Data for the task start

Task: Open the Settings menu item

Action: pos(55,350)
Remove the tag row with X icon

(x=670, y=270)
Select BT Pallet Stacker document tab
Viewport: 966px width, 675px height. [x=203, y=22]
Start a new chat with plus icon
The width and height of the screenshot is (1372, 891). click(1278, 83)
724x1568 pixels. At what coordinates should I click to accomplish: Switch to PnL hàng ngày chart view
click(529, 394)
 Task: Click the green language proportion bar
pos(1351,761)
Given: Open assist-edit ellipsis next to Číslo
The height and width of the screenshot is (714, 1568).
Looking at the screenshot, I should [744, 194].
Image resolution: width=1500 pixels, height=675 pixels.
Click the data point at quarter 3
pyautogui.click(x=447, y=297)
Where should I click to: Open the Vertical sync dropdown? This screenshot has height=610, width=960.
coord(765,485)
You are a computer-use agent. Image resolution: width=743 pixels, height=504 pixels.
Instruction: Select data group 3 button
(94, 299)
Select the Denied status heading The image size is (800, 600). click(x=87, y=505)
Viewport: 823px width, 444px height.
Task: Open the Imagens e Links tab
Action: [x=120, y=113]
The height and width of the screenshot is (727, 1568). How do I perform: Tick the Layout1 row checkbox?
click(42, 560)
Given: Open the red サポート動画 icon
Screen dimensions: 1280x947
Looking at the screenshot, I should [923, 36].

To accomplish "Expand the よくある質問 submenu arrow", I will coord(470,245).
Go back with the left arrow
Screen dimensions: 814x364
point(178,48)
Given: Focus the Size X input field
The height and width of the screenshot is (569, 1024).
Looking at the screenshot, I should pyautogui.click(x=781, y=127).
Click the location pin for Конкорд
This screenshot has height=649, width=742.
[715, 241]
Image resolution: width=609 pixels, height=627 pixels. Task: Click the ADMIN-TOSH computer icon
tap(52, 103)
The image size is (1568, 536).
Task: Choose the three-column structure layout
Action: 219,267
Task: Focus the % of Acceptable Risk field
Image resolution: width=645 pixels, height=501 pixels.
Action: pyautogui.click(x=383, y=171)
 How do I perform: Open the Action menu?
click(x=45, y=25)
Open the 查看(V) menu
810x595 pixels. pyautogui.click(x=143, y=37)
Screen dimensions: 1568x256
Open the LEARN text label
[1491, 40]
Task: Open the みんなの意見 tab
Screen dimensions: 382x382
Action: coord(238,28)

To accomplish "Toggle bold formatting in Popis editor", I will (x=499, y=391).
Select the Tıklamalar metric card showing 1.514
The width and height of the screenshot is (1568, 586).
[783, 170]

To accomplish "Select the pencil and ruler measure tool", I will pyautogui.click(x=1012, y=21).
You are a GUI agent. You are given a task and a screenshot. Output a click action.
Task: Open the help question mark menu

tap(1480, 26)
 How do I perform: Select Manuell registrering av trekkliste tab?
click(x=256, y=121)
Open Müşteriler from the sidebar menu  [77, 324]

Data for the task end

▶ [Problem to work on]: Copy all of the records above line for line, with no changes.

▶ [Answer in full]:
Task: Open the Settings menu item

Action: pos(55,350)
Remove the tag row with X icon

(x=670, y=270)
Select BT Pallet Stacker document tab
Viewport: 966px width, 675px height. [x=203, y=22]
Start a new chat with plus icon
The width and height of the screenshot is (1372, 891). click(1278, 83)
724x1568 pixels. At what coordinates should I click to accomplish: Switch to PnL hàng ngày chart view
click(529, 394)
 Task: Click the green language proportion bar
pos(1351,761)
Given: Open assist-edit ellipsis next to Číslo
The height and width of the screenshot is (714, 1568).
Looking at the screenshot, I should [744, 194].
Image resolution: width=1500 pixels, height=675 pixels.
Click the data point at quarter 3
pyautogui.click(x=447, y=297)
Where should I click to: Open the Vertical sync dropdown? This screenshot has height=610, width=960.
coord(765,485)
You are a computer-use agent. Image resolution: width=743 pixels, height=504 pixels.
Instruction: Select data group 3 button
(94, 299)
Select the Denied status heading The image size is (800, 600). click(x=87, y=505)
Viewport: 823px width, 444px height.
Task: Open the Imagens e Links tab
Action: [x=120, y=113]
The height and width of the screenshot is (727, 1568). How do I perform: Tick the Layout1 row checkbox?
click(42, 560)
Given: Open the red サポート動画 icon
Screen dimensions: 1280x947
Looking at the screenshot, I should [923, 36].

To accomplish "Expand the よくある質問 submenu arrow", I will coord(470,245).
Go back with the left arrow
Screen dimensions: 814x364
point(178,48)
Given: Focus the Size X input field
The height and width of the screenshot is (569, 1024).
Looking at the screenshot, I should pyautogui.click(x=781, y=127).
Click the location pin for Конкорд
This screenshot has height=649, width=742.
[715, 241]
Image resolution: width=609 pixels, height=627 pixels. Task: Click the ADMIN-TOSH computer icon
tap(52, 103)
The image size is (1568, 536).
Task: Choose the three-column structure layout
Action: 219,267
Task: Focus the % of Acceptable Risk field
Image resolution: width=645 pixels, height=501 pixels.
Action: pyautogui.click(x=383, y=171)
 How do I perform: Open the Action menu?
click(x=45, y=25)
Open the 查看(V) menu
810x595 pixels. pyautogui.click(x=143, y=37)
Screen dimensions: 1568x256
Open the LEARN text label
[1491, 40]
Task: Open the みんなの意見 tab
Screen dimensions: 382x382
Action: coord(238,28)

To accomplish "Toggle bold formatting in Popis editor", I will (x=499, y=391).
Select the Tıklamalar metric card showing 1.514
The width and height of the screenshot is (1568, 586).
[783, 170]

To accomplish "Select the pencil and ruler measure tool", I will pyautogui.click(x=1012, y=21).
You are a GUI agent. You are given a task and a screenshot. Output a click action.
Task: Open the help question mark menu

tap(1480, 26)
 How do I perform: Select Manuell registrering av trekkliste tab?
click(x=256, y=121)
Open Müşteriler from the sidebar menu  [77, 324]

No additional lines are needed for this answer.